= Task brief =
Write down every entry once more, exactly as it reads.

-- Opening Marker --

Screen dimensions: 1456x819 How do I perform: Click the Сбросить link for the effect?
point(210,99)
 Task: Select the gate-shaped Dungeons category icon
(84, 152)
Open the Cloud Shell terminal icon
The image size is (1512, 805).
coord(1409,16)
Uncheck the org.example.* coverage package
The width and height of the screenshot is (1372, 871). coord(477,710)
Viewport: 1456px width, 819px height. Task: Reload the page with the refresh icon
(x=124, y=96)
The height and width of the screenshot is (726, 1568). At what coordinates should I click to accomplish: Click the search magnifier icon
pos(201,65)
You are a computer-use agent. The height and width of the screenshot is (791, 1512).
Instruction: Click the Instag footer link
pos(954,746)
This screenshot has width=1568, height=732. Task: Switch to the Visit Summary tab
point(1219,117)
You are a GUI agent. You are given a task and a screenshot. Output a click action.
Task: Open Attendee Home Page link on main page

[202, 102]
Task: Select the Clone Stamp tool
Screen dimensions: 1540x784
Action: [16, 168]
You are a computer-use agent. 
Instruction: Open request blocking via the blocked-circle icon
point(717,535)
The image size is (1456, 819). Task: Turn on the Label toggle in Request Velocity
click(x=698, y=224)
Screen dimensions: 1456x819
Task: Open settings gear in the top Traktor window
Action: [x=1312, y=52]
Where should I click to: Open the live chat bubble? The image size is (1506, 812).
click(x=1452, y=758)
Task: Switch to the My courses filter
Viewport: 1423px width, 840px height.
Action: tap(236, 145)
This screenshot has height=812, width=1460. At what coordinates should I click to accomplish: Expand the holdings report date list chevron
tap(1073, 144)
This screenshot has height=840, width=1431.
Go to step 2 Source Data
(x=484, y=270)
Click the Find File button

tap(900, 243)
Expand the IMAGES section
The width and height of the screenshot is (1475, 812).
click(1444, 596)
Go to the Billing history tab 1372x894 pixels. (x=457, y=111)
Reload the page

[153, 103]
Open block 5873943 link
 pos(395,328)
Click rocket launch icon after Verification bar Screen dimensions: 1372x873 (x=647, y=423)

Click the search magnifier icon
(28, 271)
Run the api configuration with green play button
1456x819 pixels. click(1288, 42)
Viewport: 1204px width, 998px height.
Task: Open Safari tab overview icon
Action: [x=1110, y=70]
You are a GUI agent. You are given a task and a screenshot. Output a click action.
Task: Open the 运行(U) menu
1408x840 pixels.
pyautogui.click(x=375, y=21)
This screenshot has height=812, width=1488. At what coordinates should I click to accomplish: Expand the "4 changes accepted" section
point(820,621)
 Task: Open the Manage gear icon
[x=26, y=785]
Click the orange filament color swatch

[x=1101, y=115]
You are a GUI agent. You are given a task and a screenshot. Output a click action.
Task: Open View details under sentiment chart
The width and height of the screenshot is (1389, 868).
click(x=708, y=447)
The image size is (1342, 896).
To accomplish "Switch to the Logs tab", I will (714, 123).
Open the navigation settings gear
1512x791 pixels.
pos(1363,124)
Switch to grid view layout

-- Closing Marker --

= Task answer =
Screen dimensions: 1456x819 How do I perform: Click the Сбросить link for the effect?
point(210,99)
 Task: Select the gate-shaped Dungeons category icon
(84, 152)
Open the Cloud Shell terminal icon
The image size is (1512, 805).
coord(1409,16)
Uncheck the org.example.* coverage package
The width and height of the screenshot is (1372, 871). coord(477,710)
Viewport: 1456px width, 819px height. Task: Reload the page with the refresh icon
(x=124, y=96)
The height and width of the screenshot is (726, 1568). At what coordinates should I click to accomplish: Click the search magnifier icon
pos(201,65)
You are a computer-use agent. The height and width of the screenshot is (791, 1512).
Instruction: Click the Instag footer link
pos(954,746)
This screenshot has width=1568, height=732. Task: Switch to the Visit Summary tab
point(1219,117)
You are a GUI agent. You are given a task and a screenshot. Output a click action.
Task: Open Attendee Home Page link on main page

[202, 102]
Task: Select the Clone Stamp tool
Screen dimensions: 1540x784
Action: [16, 168]
You are a computer-use agent. 
Instruction: Open request blocking via the blocked-circle icon
point(717,535)
The image size is (1456, 819). Task: Turn on the Label toggle in Request Velocity
click(x=698, y=224)
Screen dimensions: 1456x819
Task: Open settings gear in the top Traktor window
Action: [x=1312, y=52]
Where should I click to: Open the live chat bubble? The image size is (1506, 812).
click(x=1452, y=758)
Task: Switch to the My courses filter
Viewport: 1423px width, 840px height.
Action: tap(236, 145)
This screenshot has height=812, width=1460. At what coordinates should I click to accomplish: Expand the holdings report date list chevron
tap(1073, 144)
This screenshot has height=840, width=1431.
Go to step 2 Source Data
(x=484, y=270)
Click the Find File button

tap(900, 243)
Expand the IMAGES section
The width and height of the screenshot is (1475, 812).
click(1444, 596)
Go to the Billing history tab 1372x894 pixels. (x=457, y=111)
Reload the page

[153, 103]
Open block 5873943 link
 pos(395,328)
Click rocket launch icon after Verification bar Screen dimensions: 1372x873 (x=647, y=423)

Click the search magnifier icon
(28, 271)
Run the api configuration with green play button
1456x819 pixels. click(1288, 42)
Viewport: 1204px width, 998px height.
Task: Open Safari tab overview icon
Action: [x=1110, y=70]
You are a GUI agent. You are given a task and a screenshot. Output a click action.
Task: Open the 运行(U) menu
1408x840 pixels.
pyautogui.click(x=375, y=21)
This screenshot has height=812, width=1488. At what coordinates should I click to accomplish: Expand the "4 changes accepted" section
point(820,621)
 Task: Open the Manage gear icon
[x=26, y=785]
Click the orange filament color swatch

[x=1101, y=115]
You are a GUI agent. You are given a task and a screenshot. Output a click action.
Task: Open View details under sentiment chart
The width and height of the screenshot is (1389, 868).
click(x=708, y=447)
The image size is (1342, 896).
To accomplish "Switch to the Logs tab", I will (714, 123).
Open the navigation settings gear
1512x791 pixels.
pos(1363,124)
Switch to grid view layout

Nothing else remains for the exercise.